§ APPLY WHAT YOU READ:
[a] Answer these questions from the text on measuring HDL particles, putting each answer on its own line with the same mark:
(i) Which two other methods of measuring HDL-P and its size subspecies are being explored?
(ii) At which university does Jay Heinecke hold the Karasinski endowed chair?
(iii) According to Heinecke, what is the efflux capacity test based on?
[b] Retype the stretch of the text on measuring HDL particles from "In addition, the" through "method is best.".
[c] Translate this sentence from the text on measuring HDL particles into Spanish: "However, these methods are still far from being ready for clinical use."

START TEXT FOR ANALYSIS

NMR measurement of HDL-P has its drawbacks as well.

Jay Heinecke, MD, professor of medicine and Karasinski endowed chair in metabolic research at the University of Washington in Seattle, warned that this method has not been sufficiently validated as a metric for HDL-P in the peer-reviewed literature. He also noted that different companies are using their own instruments and algorithms, which makes it difficult to compare results. In addition, “NMR still groups particles by physical properties rather than their business end, the proteins,” said Davidson. Finally, few facilities currently perform this test, limiting the number of doctors who order it, said Santos-Gallego.

Other methods of measuring HDL-P and its size subspecies are also being explored, among them calibrated ion mobility analysis and 2-D gel electrophoresis. However, these methods are still far from being ready for clinical use.

The Next Frontier

In addition to measuring the number of HDL-P in a sample, interest is growing in measuring the functional capacity of the particles. “Cholesterol efflux capacity has been shown to predict both incident and prevalent CVD risk,” said Heinecke. Consequently, the scientific community is now leaning toward measuring efflux capacity, said Tavori.

This type of testing is currently confined to the research setting, however, and scaling it up for clinical use will be challenging. “The test is based on cultured cells, is difficult to do on large numbers of samples, and has not been validated as giving similar results in different labs,” said Heinecke.

In addition, the results yielded by different methods of measuring efflux capacity—such as using tritium-based cholesterol esters or fluorescence-labeled reagents—are only moderately correlated, said Santos-Gallego, and it is not yet clear which method is best.

END TEXT FOR ANALYSIS
START MATERIAL PROVIDED

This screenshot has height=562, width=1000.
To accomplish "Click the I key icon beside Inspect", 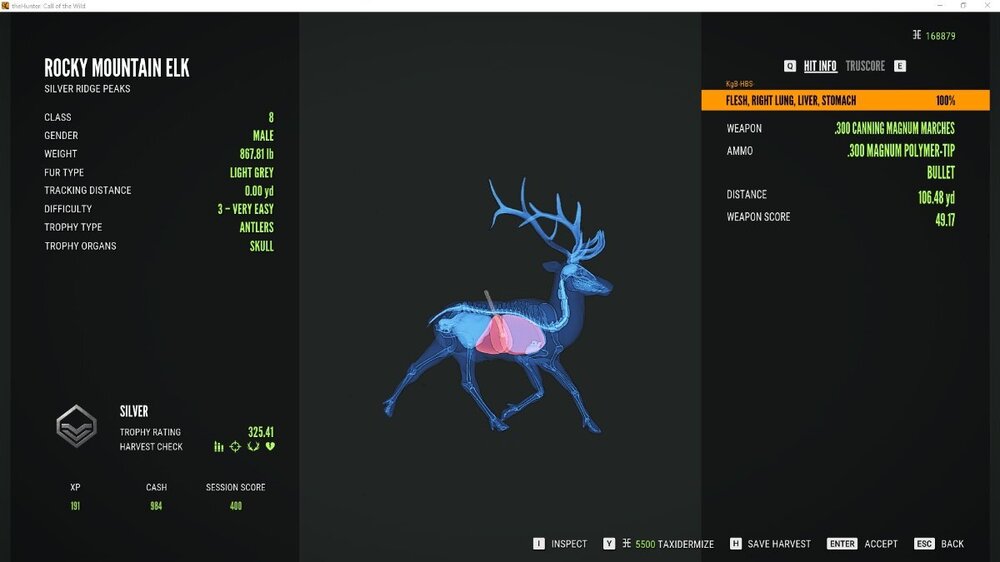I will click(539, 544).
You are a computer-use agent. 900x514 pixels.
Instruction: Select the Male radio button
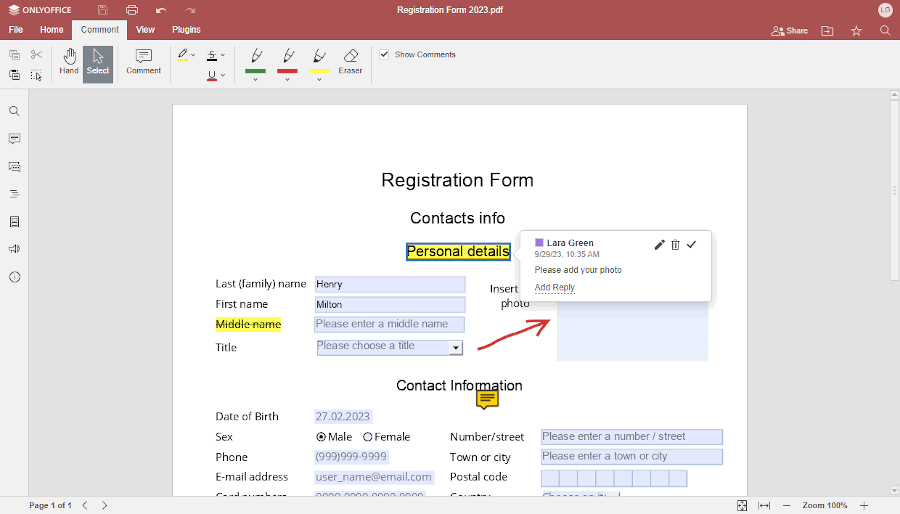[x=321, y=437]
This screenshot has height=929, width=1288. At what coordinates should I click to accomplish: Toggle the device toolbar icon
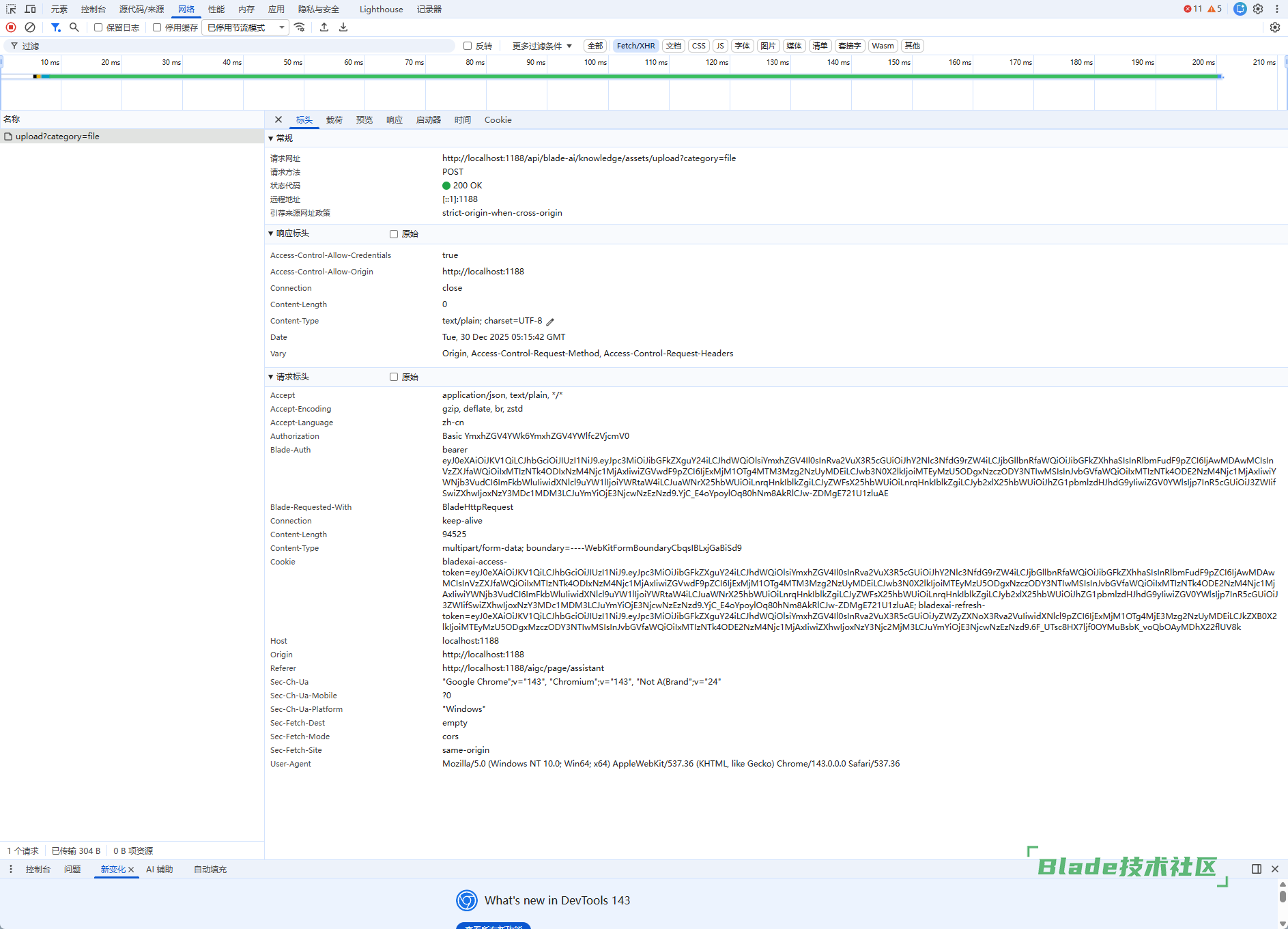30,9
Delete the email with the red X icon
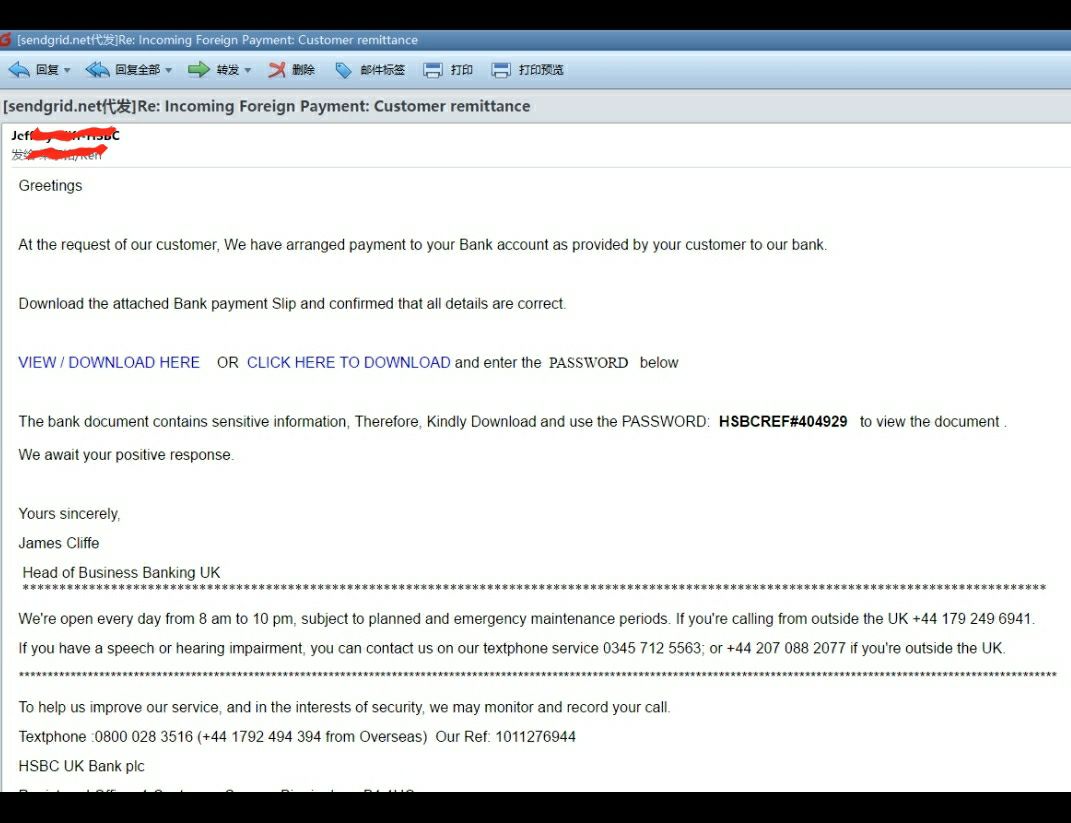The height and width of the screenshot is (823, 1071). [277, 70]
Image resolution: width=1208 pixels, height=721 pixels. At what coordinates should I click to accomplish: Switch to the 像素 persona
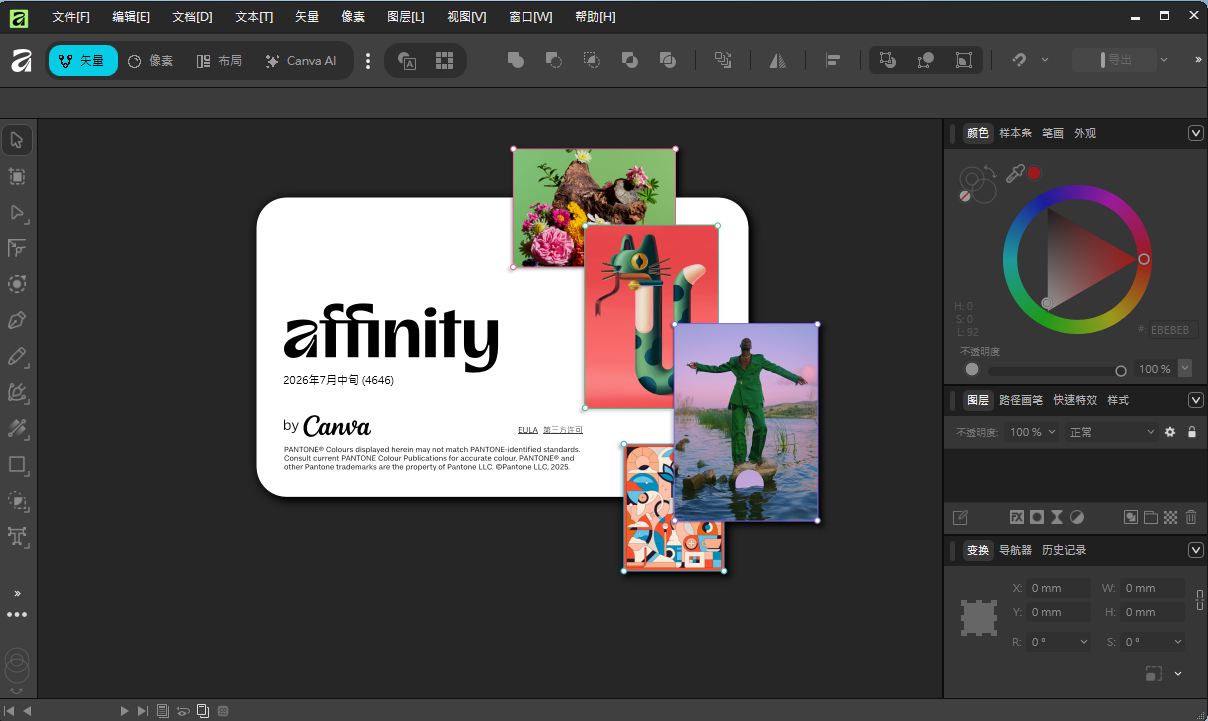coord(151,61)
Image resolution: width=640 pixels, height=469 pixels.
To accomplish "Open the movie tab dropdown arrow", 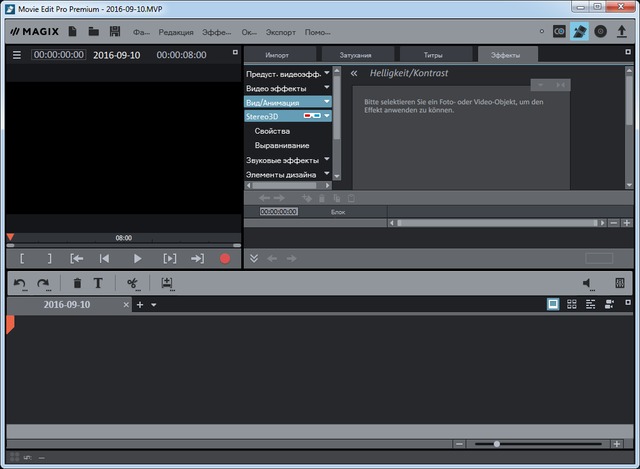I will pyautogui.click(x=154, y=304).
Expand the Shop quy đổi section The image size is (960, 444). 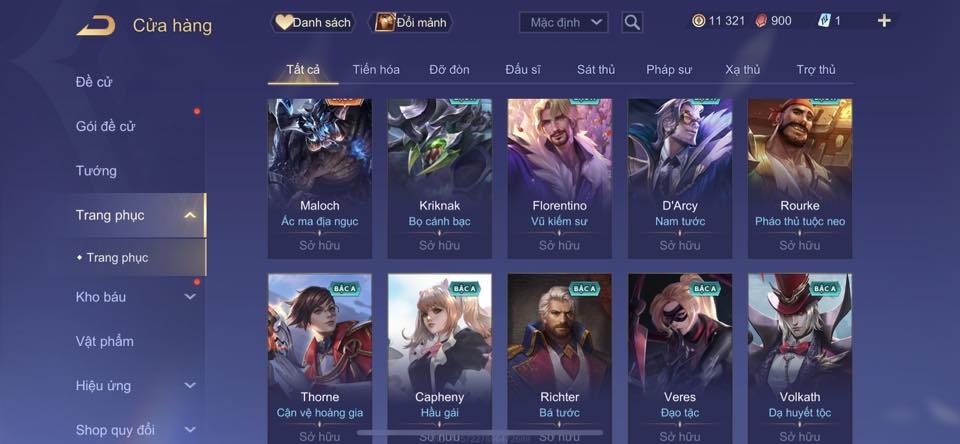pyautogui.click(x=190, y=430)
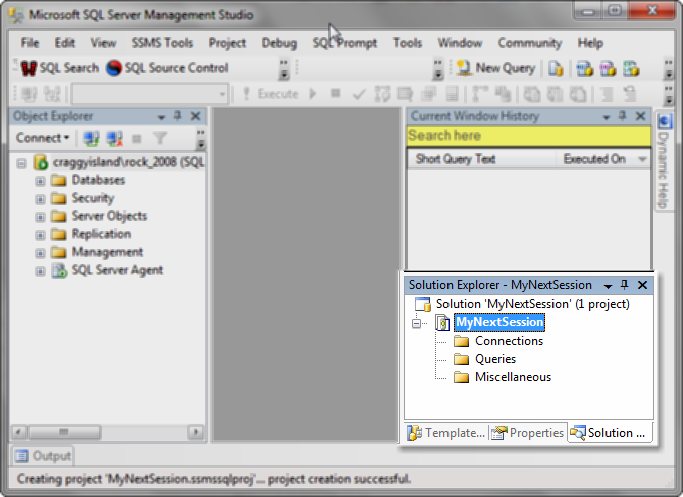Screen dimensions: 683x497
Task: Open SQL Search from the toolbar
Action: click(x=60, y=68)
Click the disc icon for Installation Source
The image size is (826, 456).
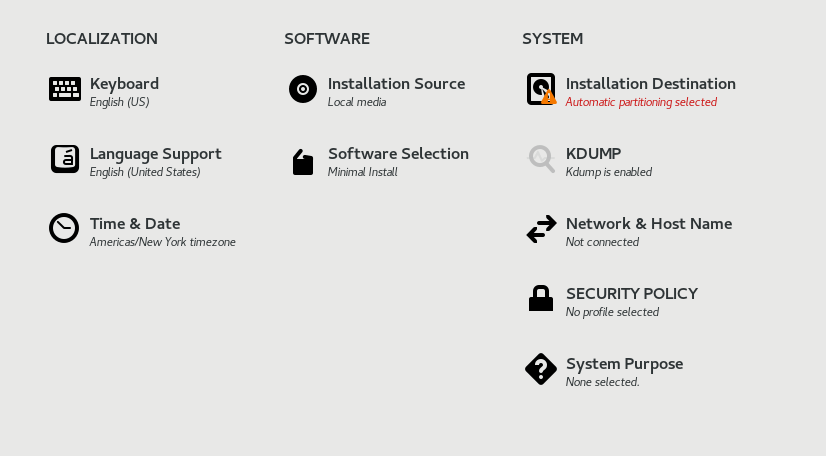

END MATERIAL PROVIDED

§ SOLUTION LIST:
[a]
(i) Calibrated ion mobility analysis and 2-D gel electrophoresis
(ii) The University of Washington in Seattle
(iii) Cultured cells

[b]
In addition, the results yielded by different methods of measuring efflux capacity—such as using tritium-based cholesterol esters or fluorescence-labeled reagents—are only moderately correlated, said Santos-Gallego, and it is not yet clear which method is best.

[c] Sin embargo, estos métodos todavía están lejos de estar listos para su uso clínico.